Digital fashion is no longer a concept or an idea that a daring few are dipping their toes in. At this point in time, digital clothing is a full-on, raging reality. One can’t deny that digital fashion has gone from a niche, unimportant thing, to infiltrating most, if not all, aspects of fashion. From runway shows to fashion weeks, to digital fashion houses such as RTFKT or The Fabricant, virtual fashion is here, and it is not going anywhere. Taking into account that, like with anything in life, when you add a factor into the equation, oftentimes the result changes, what does this mean for fashion? Has digital fashion impacted the way we dress in real life?
We are very clearly experiencing a time where the values of individuality and self-expression are being prioritized and encouraged, and fashion plays a big role here. Whilst a decade or so ago it seemed as if half of society had made some sort of pact to dress in uniform – remember when everyone wore jeans, Uggs, white T or hoodie, or worse yet, that braided belt that was literally everywhere? -, nowadays the more you stand out, the better. Found a shirt in your grandma’s closet that she fixed up with funky patches? Perfect, you’re guaranteed to be the sole living creature with that garment. Individuality, and expressing it via one’s clothes has clearly been a trend on the rise for a couple of years now, but one can’t help but think that digital fashion might have played quite a significant role in exacerbating it, and taking it to the next level.
Digital fashion takes our style outside the contemporary boundaries of fashion design
One of the points that have been iterated over and over again in favour of digital fashion, is the idea of “you can be whoever you want to be”. By not being conditioned by the physical laws that limit us in the real world, digital clothes have allowed us to further explore the depths of ourselves with digital avatars.
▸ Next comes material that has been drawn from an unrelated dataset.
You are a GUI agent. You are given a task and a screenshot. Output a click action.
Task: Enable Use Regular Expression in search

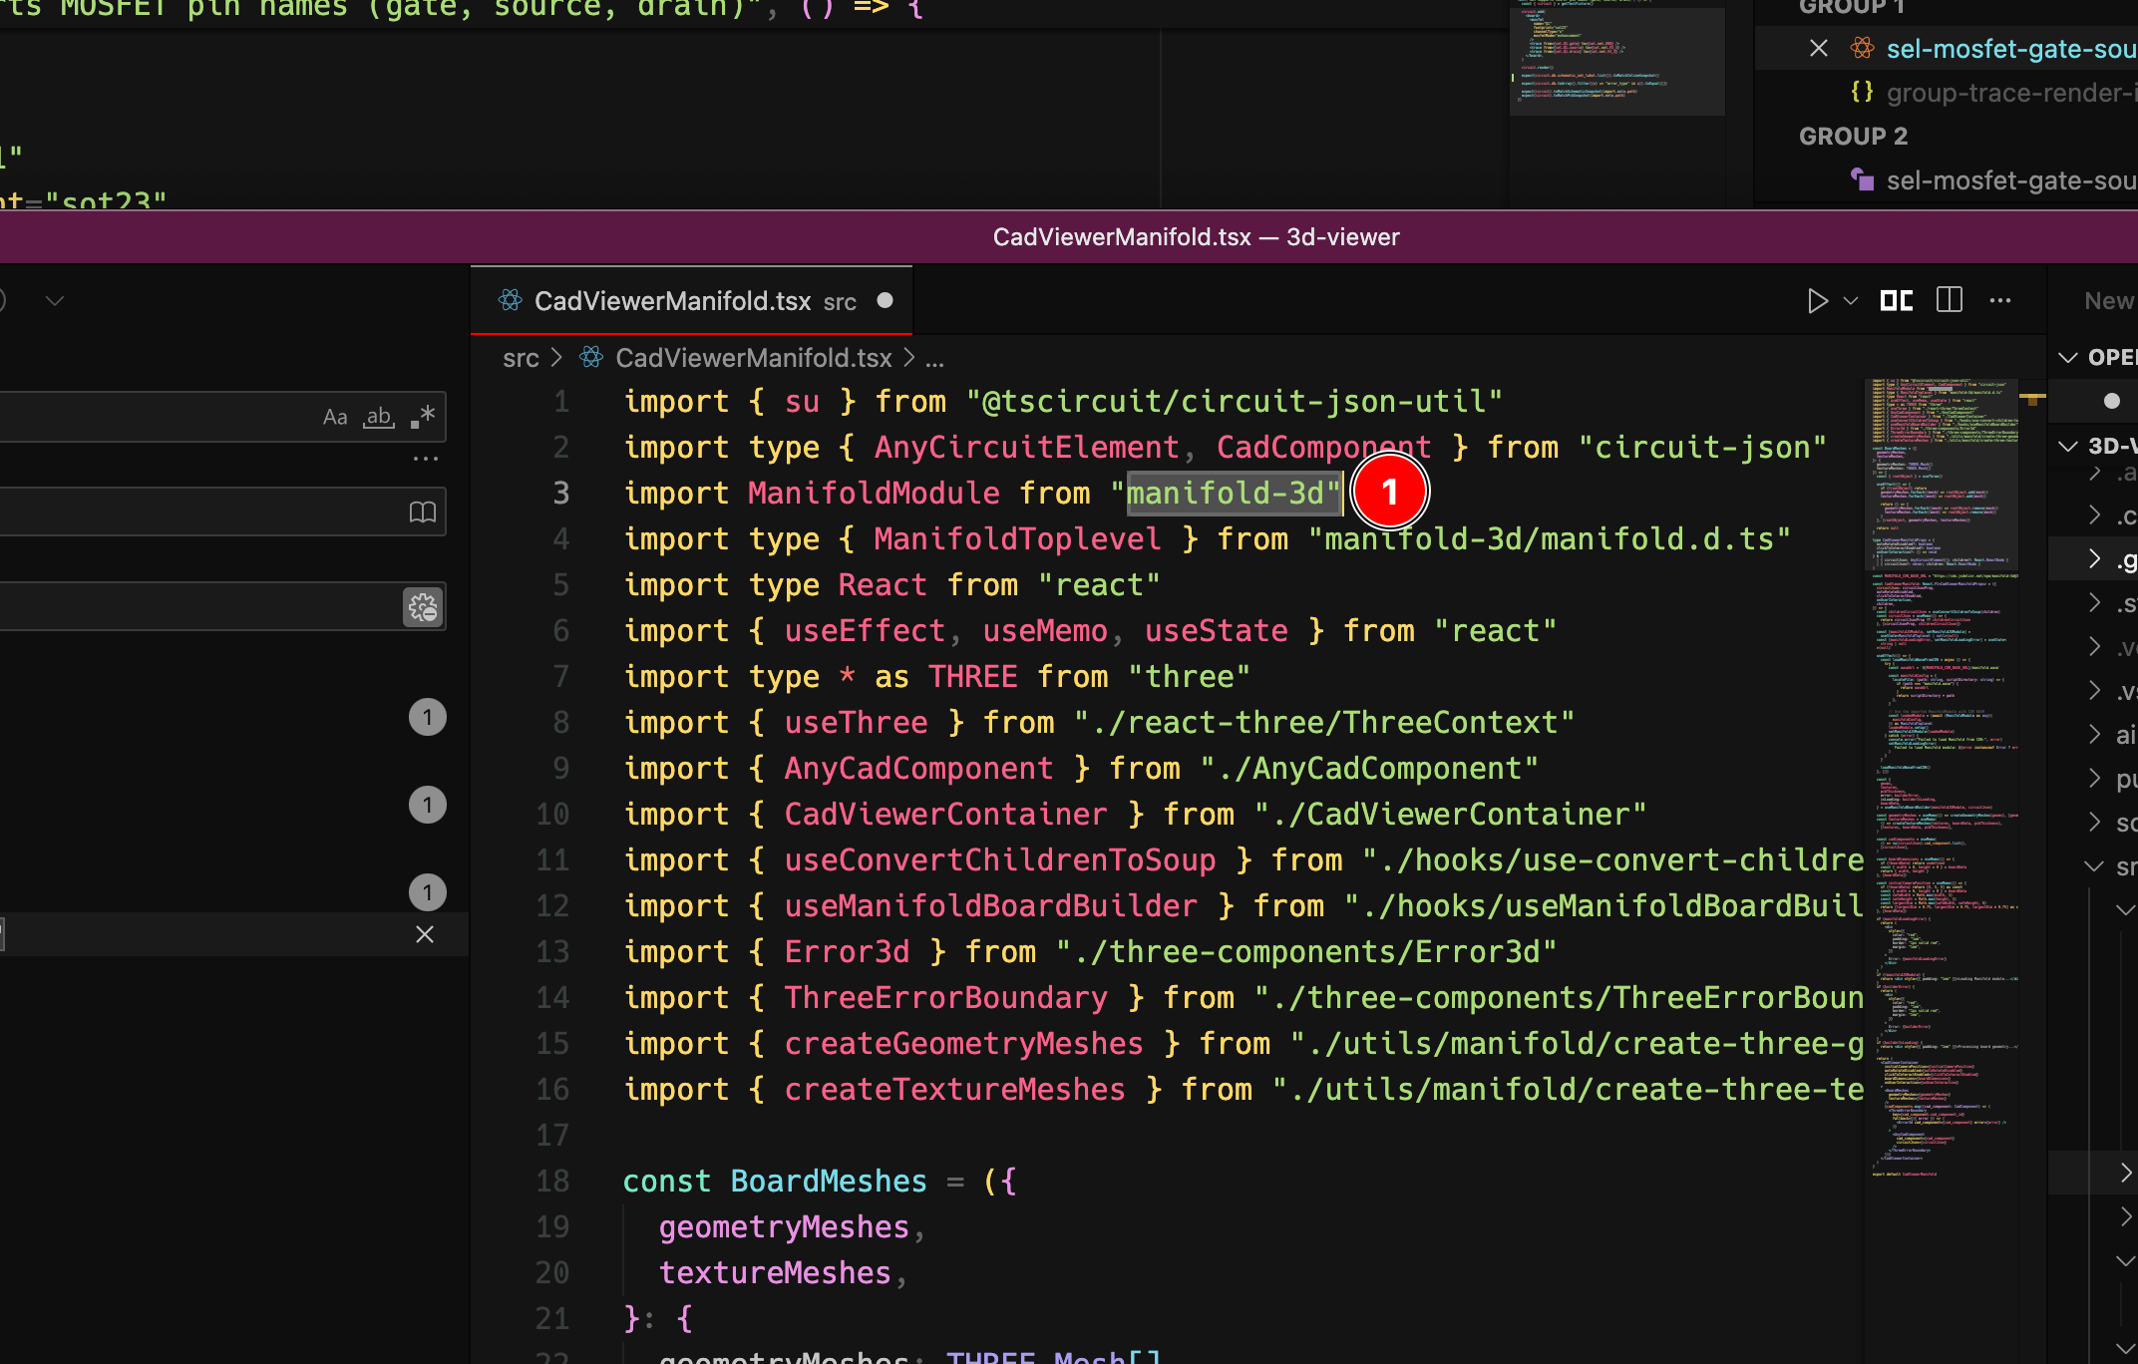[423, 417]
Playing with silhouettes, textures, and functionalities that we usually wouldn’t in real life, either because of a digital outfit being physically impossible, or simply due to us not daring to wear something as outlandish in public. After all, in their origins, digital clothes were almost exclusively geared towards videogames, and IRL no one wanted, or dared to, look like they were in a video game. Cue to Louis Vuitton releasing a League of Legends capsule.
You might be thinking, wait what? And yes, exactly, you read that right. Previously regarded as worlds apart, with less chance of mingling than water and oil, the gaming and the fashion industry are enjoying quite the fling with digital fashion. Cosplay was seen as the weirdest of things, now people use typically cosplay items as integral parts of their everyday outfits. Just think about the number of people wearing something like a harness daily, a piece of clothing previously reserved for the most part for fetish-related scenarios. Timothee Chalamet even wore a harness for the golden globes! Albeit bedazzled and highly upscaled, a harness nevertheless.
On that note, that’s another way in which digital fashion has affected the way we dress in real life. It has bizarrely, served as the coalescing element between daily and high fashion.
Digital fashion has “normalized” luxury brands and made them relevant again
Not only has digital fashion opened society up to being more creative and audacious with the way in which they express their individuality through their clothes, but it has also surprisingly bridged the gap between the exclusive and elitist world of high fashion and to us mortals. The funny thing about the world of digital clothing is that in the beginning, it was very much a niche market, with very few start-ups quite literally blazing the trail, Indiana-Jones-with-a-machete-in-the-jungle-style. Once these start-ups began generating buzz around virtual clothes, big brands with resources jumped on the bandwagon. The result is a peculiar industry that for the most part is dominated by start-ups, who typically have a more grounded audience, and huge fashion houses such as Gucci or Dolce&Gabanna whose products have traditionally been reserved for the highest spheres of society.
Digital fashion has been the golden ticket that has made luxury brands relevant among the youth again. A youth that is adamant on environmentally friendly practices, altruistic values, and fierce self-expression. A youth that, a few years ago might not have been so inclined to shop for their physical clothes in luxury stores. But now, thanks to high fashion’s take-over of streetwear, and penetration of the digital design realm paired with huge investments in virtual shopping experiences, these luxury brands have managed to position themselves in the mind of the young consumer once again. Gucci belts are the ultimate accessory and Burberry coats are back.
All in all, we think it’s fair to say that digital fashion has indeed affected the way we dress in real life. We have become increasingly undaunted by expired notions of how we ought to dress, and are actually taking the time to truly explore what clothes mean to us, and how we can use them as a tool for self-expression. Nothing is automatically out of consideration, however bizarre, luxurious, or crazy it may seem.